There is much debate in the literature as to how best to manage this group of patients. Their risk of immediate traumatic intracranial haemorrhage is increased to about one in six compared with those not warfarinised. The NICE guidelines tell us only to perform a CT scan in the presence of loss of consciousness or amnesia, but tell us nothing about the impact of coagulopathy or about a period of observation, especially if no CT is to be performed. From my research, it is clear that these patients are managed quite differently even within the same centre, in the absence of robust guidelines. Italian guidelines published in 1999, derived largely from a published case series of two patients, advise a CT scan in all patients with coagulopathy, admission for observation for 24 h and then a second CT prior to discharge. Kaen et al here suggest that this second CT may not be necessary, with only 2/137 (1.4%) found to have DICH, both neurosurgically irrelevant. Peck et al show that a routine repeat CT after 6 h is also unnecessary. DICH in this setting, with a normal admission CT and an International Normalised Ratio (INR) not supra-therapeutic, would appear to be a fairly rare occurrence, quoted as <1% in large studies by Nishijima et al and Peck et al. Indeed, the relative risk of DICH with an INR >3 was found to be 14 (95% CI 4 to 49) by Menditto et al. However, more often than not in the literature it is described following a previous discovery of a cranial fracture or following a clinical deterioration in a previously asymptomatic patient that had therefore not been initially scanned. An important question to ask is whether such findings of DICH really matter? By admitting more patients, and ordering more scans, is outcome improved? Or do we just reveal positive findings of little clinical significance? Furthermore, very few of the DICH found in these studies occurred within 24 h; instead often after several days. So do we admit these patients for our own false reassurance? Our practice seems largely to be based on anecdotal evidence, fuelled probably by such case series as presented here, but the larger studies described should reassure us as to the very low risk of DICH, particularly with an initial INR <3 and a normal CT scan.
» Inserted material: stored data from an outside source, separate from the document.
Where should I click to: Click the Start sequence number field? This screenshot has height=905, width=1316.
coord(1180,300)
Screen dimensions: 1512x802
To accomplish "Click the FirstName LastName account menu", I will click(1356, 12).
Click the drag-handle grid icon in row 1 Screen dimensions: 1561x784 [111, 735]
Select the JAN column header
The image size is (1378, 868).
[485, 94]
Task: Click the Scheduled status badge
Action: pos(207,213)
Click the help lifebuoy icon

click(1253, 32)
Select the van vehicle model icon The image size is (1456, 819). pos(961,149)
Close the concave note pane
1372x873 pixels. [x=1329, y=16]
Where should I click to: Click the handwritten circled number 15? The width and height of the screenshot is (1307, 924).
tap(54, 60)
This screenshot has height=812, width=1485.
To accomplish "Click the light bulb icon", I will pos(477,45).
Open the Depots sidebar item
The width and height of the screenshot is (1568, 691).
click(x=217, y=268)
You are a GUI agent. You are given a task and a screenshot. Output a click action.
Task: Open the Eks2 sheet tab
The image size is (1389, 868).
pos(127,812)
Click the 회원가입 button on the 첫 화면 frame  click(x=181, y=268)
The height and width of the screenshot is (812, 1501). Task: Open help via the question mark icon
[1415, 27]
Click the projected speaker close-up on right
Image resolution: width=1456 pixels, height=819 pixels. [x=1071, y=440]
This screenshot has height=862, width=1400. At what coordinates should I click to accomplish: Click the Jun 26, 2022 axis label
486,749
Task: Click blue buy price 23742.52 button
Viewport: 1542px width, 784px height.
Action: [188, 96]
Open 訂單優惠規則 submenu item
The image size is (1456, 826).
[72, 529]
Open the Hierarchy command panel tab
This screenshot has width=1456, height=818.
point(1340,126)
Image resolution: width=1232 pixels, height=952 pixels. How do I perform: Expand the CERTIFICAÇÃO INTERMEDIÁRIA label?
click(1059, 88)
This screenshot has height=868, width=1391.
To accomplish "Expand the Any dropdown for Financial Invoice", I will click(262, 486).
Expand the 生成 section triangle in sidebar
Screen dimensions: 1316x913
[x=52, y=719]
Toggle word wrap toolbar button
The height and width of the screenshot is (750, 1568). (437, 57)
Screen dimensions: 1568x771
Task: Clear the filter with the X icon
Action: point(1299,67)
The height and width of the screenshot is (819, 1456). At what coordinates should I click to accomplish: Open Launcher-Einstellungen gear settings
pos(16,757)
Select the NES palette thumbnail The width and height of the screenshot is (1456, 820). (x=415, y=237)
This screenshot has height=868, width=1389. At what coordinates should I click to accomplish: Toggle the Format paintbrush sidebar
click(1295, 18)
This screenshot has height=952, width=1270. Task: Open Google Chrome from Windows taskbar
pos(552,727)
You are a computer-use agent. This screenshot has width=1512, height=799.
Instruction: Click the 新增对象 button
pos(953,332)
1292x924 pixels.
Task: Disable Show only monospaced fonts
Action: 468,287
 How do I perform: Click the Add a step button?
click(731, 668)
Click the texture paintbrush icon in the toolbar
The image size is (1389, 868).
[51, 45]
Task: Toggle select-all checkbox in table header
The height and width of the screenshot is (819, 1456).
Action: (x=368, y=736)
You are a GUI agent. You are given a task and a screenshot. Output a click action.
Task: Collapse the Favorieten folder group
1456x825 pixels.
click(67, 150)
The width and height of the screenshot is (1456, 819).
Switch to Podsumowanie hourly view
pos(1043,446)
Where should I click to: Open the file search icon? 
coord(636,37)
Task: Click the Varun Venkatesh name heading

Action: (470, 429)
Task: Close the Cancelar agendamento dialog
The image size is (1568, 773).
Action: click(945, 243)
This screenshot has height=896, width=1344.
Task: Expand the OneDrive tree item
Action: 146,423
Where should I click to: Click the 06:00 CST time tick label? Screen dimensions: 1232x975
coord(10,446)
Therefore, it would seem reasonable to discharge these patients, but with robust and clear instructions. Some have even shown the effectiveness of telephone follow-up the following day.

Editor Comment

aOR, adjusted OR; AUC, area under the curve; CTB, CT brain; DICH, delayed intracranial haemorrhage; ED, emergency department; FFP, fresh frozen plasma; GCS, Glasgow Coma Score; ICU, intensive care unit; INR, International Normalised Ratio; ISS, injury severity score; LOC, loss of consciousness; LOS, length of stay; MHI, minor head injury; MOI, mechanism of injury; NICE, National Institute for Health and Care Excellence; NPV, negative predictive value; PPV, positive predictive value; PT, prothrombin time; ROC, receiver operator curve; RR, relative risk; SDH, subdural haematoma; TICH, traumatic intracranial haemorrhage; WHI, warfarinised head injury.

Clinical Bottom Line

The risk of delayed intracranial haemorrhage has been quantified as reassuringly small, rather than anecdotally inflated. Therefore, it would seem reasonable to discharge those with an International Normalised Ratio <3 and a normal initial CT scan, ensuring good instructions and follow-up.